Guide to Advancement 2015
BSA Mission Statement
The mission of the Boy Scouts of America is to prepare young people to make ethical and moral choices over their lifetimes by instilling in them the values of the Scout Oath and Scout Law.
The Aims of Scouting
Every Scouting activity moves boys toward three basic aims: character development, citizenship training, and mental and physical fitness.
Advancement is one of the eight methods used by Scout leaders to help boys fulfill the aims of the BSA.
Policy on Unauthorized Changes to Advancement Program
No council, committee, district, unit, or individual has the authority to add to, or subtract from, advancement requirements. There are limited exceptions relating only to youth members with special needs. For details see section 10, “Advancement for Members With Special Needs.”
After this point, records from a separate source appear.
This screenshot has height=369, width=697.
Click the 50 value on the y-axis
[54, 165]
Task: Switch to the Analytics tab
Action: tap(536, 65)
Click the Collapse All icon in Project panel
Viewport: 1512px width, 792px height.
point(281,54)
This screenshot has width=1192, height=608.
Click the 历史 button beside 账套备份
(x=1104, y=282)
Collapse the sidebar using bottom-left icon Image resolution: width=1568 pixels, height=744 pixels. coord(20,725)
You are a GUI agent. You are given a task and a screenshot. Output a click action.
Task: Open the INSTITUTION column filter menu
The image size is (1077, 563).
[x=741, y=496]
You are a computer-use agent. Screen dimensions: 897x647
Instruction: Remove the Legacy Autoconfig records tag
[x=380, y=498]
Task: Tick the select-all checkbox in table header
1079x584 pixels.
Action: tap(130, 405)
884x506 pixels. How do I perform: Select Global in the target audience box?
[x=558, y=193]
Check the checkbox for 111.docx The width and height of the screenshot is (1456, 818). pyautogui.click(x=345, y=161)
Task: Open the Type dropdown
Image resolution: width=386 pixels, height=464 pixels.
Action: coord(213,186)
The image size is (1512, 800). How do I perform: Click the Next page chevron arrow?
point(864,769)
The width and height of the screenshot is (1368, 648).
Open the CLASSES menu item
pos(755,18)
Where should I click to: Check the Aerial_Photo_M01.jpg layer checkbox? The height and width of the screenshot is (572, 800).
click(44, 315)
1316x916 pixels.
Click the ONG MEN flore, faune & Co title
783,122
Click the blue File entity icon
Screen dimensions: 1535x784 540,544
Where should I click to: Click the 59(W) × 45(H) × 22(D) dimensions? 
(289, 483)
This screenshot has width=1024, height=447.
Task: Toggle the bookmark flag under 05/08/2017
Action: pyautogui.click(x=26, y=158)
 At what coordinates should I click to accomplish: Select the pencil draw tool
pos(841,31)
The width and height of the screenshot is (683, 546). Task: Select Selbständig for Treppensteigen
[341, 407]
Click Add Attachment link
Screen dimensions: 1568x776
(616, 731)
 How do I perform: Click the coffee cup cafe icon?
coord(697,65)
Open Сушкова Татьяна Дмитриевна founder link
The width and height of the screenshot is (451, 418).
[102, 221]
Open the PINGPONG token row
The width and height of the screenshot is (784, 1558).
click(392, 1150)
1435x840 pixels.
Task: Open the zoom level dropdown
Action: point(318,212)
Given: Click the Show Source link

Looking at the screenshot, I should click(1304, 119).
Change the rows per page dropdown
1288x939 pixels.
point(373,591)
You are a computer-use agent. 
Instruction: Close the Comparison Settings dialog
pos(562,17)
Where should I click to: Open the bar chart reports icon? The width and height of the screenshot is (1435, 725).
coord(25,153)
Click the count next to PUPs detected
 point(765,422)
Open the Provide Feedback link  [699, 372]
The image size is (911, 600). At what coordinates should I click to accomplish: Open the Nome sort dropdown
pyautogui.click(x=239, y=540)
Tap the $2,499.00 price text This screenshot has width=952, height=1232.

Mandated Procedures and Recommended Practices
This publication clearly identifies mandated procedures with words such as “must” and “shall.” Where such language is used, no council, committee, district, unit, or individual has the authority to deviate from the procedures covered, without the written permission of the National Advancement Committee.
Recommended best practices are offered using words like “should,” while other options and guidelines are indicated with terms such as “may” or “can.” Refer questions on these to your local district or council advancement chairs or staff advisors. They, in turn, may request interpretations and assistance from the National Advancement Committee.
The Guide to Safe Scouting Applies
Policies and procedures outlined in the Guide to Safe Scouting apply to all BSA activities, including those related to advancement and Eagle Scout service projects.
What Does "Unit Leader" Mean?
Throughout this publication the term “unit leader” refers only to a Cubmaster, Scoutmaster, Varsity team Coach, Venturing crew Advisor, or Sea Scout Skipper. “Unit leadership” is used as a generic reference to any adult leader in a unit and as such would include the unit leader.